Brown, Charles Brockden. 1987. “Somnambulism. A Fragment,” in Somnambulism and Other Stories. (Edited by Alfred Weber.) Frankfurt a/M.: Peter Lang, 158-179.

Burke, Edmund. 1999. “A Philosophical Enquiry into the Origins of Our Ideas of the Sublime and the Beautiful”, The Portable Edmund Burke. (Edited by Isaac Kramnick.) New York: Pinguin Books, 63-81.

Dana, Richard Henry, Sr. 1850. “Paul Felton”, Poems and Prose Writings I. New York: Scribner and Baker, 333-345.

Drake, Nathan. 2000. “On Objects of Terror”, Gothic Documents. A Sourcebook 1700-1820. (Edited by E.J. Clery and Robert Miles.) Manchester & New York: Manchester University Press, 160-163.
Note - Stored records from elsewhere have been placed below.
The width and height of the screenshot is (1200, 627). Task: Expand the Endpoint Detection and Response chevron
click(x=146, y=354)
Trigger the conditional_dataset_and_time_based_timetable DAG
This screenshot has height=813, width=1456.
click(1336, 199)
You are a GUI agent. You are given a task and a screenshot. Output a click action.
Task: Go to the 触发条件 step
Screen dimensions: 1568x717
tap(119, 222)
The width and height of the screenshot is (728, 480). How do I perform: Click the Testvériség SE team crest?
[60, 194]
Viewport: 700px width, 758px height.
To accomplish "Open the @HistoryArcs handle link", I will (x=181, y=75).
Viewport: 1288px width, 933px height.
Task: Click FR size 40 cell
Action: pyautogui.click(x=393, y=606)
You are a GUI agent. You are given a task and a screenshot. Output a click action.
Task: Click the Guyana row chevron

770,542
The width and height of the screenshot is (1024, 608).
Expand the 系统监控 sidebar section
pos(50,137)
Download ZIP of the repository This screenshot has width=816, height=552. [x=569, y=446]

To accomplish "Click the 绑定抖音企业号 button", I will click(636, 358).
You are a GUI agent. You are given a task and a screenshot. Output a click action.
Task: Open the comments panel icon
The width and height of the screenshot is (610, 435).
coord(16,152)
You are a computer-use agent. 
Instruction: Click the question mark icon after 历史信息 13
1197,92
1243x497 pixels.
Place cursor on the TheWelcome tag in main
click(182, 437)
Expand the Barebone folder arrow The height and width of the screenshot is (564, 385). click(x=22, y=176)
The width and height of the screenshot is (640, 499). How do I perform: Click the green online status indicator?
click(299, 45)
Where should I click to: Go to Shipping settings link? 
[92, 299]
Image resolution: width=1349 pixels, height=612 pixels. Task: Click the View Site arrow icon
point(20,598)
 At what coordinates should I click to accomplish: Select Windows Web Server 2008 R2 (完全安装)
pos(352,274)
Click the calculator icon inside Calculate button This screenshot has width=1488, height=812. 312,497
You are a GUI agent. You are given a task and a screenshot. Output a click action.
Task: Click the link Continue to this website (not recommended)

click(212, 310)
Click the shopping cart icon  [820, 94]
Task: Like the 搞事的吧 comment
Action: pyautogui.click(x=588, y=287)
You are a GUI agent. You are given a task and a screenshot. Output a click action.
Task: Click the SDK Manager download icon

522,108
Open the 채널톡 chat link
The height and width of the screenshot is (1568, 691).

Hawthorne, Nathaniel. 1937. “Young Goodman Brown”, The Complete Novels and Selected Tales of Nathaniel Hawthorne. (Edited by Norman Holmes Pearson.) New York: Random House, Inc., 1033-1042.

Kant, Immanuel. 2004. The Critique of Judgment. (Translated by James Creed Meredith.) ( (date of access: 9 Apr. 2007).

Poe, Edgar Allan. 1997. The Fall of the House of Usher.( (date of access: 1 Jun. 2007).

Wolf, Bryan. 1986. “When is Painting Most Like a Whale?: Ishmael, Moby-Dick, and the Sublime”, New Essays on Moby Dick. (Edited by Richard H. Brodhead.) Cambridge: Cambridge University Press, 141-179.